In this work, we evaluated all three semicircular canals functions under high frequency impulse stimulation. Meanwhile, the HSC function was evaluated under low frequency stimulus. Although the caloric test demonstrated a high preoperative dysfunction rate, HSC tested with caloric showed a higher deterioration rate than SSC and PSC tested by vHIT. All three semicircular canals tested by vHIT showed no significant differences in the deterioration rates. The deterioration rate was higher in HSC tested by caloric (38.1%) than HSC tested by vHIT (9.4%), although there was no statistically significant difference. The reason for the contradictory results on HSC may be the difference in methods. The caloric and vHIT tests measure two extreme frequency ranges of the horizontal VOR. vHIT uses a physiological stimulus with higher testing frequencies (>1 Hz, caloric test < 0.003 Hz), close to the physiological stimuli in daily life, while the caloric test uses a non-physiological stimulus [56]. Zellhuber et al. concluded that there were different parallel recovery processes for vestibular function between the two tests [56]. Our results demonstrated that the impairment of HSC function could be tested under a non-physiological stimulus. In order to acquire an overall evaluation of semicircular canal functions, these two methods should be used together.
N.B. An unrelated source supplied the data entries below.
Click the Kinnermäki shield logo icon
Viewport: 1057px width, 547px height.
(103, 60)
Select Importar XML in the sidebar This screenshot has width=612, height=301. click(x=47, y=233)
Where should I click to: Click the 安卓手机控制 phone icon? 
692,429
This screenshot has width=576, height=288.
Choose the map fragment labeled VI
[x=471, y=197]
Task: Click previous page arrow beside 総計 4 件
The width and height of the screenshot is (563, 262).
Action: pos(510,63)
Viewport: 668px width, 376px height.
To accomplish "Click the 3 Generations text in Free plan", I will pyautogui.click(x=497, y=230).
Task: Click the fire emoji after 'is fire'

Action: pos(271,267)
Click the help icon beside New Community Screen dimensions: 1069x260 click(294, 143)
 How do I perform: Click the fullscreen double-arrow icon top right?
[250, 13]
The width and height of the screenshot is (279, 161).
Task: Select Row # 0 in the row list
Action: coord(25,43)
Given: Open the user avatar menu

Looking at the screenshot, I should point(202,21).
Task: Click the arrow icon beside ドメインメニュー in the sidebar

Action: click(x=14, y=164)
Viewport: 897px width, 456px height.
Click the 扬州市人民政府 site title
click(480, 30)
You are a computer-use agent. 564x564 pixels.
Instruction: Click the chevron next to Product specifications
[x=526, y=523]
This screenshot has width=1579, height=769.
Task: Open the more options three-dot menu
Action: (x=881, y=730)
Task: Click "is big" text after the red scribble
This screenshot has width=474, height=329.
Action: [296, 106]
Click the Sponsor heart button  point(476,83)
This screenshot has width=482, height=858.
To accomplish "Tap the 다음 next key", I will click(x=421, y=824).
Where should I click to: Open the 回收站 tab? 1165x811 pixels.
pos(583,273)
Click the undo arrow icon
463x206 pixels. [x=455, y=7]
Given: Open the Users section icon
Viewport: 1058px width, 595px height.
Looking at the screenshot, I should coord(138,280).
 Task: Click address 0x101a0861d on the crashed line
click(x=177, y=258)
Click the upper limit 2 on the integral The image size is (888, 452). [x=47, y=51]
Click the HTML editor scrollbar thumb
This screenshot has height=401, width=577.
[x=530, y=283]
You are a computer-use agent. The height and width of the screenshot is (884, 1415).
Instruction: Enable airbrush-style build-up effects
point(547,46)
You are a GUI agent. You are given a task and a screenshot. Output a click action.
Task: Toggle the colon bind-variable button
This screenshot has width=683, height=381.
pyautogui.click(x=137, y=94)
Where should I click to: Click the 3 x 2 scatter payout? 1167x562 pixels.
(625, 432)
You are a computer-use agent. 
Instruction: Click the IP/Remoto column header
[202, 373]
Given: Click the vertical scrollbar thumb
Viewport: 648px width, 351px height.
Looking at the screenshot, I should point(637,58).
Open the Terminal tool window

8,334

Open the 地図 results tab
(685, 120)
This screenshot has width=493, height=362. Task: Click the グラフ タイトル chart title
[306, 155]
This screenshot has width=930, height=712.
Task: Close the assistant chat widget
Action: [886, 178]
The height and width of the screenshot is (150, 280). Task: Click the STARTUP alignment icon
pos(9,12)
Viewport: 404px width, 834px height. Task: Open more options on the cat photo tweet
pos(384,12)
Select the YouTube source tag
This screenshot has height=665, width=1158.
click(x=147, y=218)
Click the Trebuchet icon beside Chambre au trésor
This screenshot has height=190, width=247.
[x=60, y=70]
Different results among previous studies were attributed to the age of patients investigated, cause of deafness, surgical technique, type of device, evaluation timing, operator, or sensitivity of examination method between laboratories. The timing of evaluation varied from 2 days to 2 years [6, 8, 21]. It seemed that patients over 60 had more vestibular impairment after surgery [5, 9, 15]. Other factors such as the cause of deafness, surgical technique or the type of device seem to make no differences [5, 42]. In this report, children with LVAS and normal CT showed inconsistent alterations of otolith function. We hypothesized that the cause of deafness might affect vestibular function. Regarding the surgical approach, all participants underwent a minimally invasive surgical approach instead of cochleostomy. Available evidence suggests that minimally invasive surgery reduces the intraoperative damage, avoids the mixture of labyrinthine fluids, and preserves the functional integrity of the inner ear to a greater extent [50].

5Limitations

The present study was a systematic research study of both canal and otolith function in children with CI, and LVAS children were considered at the same time. There were two reports on vestibular function in children with RW surgical approach and without activating the processor before [2, 29]. Our results are consistent with one study, whereas inconsistent with another. More than half of the patients were treated with RW approach in this study and all children were analyzed under a long use of processor. Further study should analyse the vestibular function in children following RW surgical approach with and without activating the processor.

6Conclusion

In summary, CI led to different influences on peripheral vestibular function in children, and saccular and utricular function were seriously affec-ted. Surprisingly, the variations in otolith function influenced by CI were different between children with LVAS and normal CT. All the four objective tests should be used together as a gold standard vestibular battery.

Acknowledgments

This work was supported by the National Natural Science Foundation of China under Grant (number 81800905, 82071053, 81900940).

Conflicts of interest

The authors reported no conflicts of interest. The authors alone were responsible for the content and writing of the paper.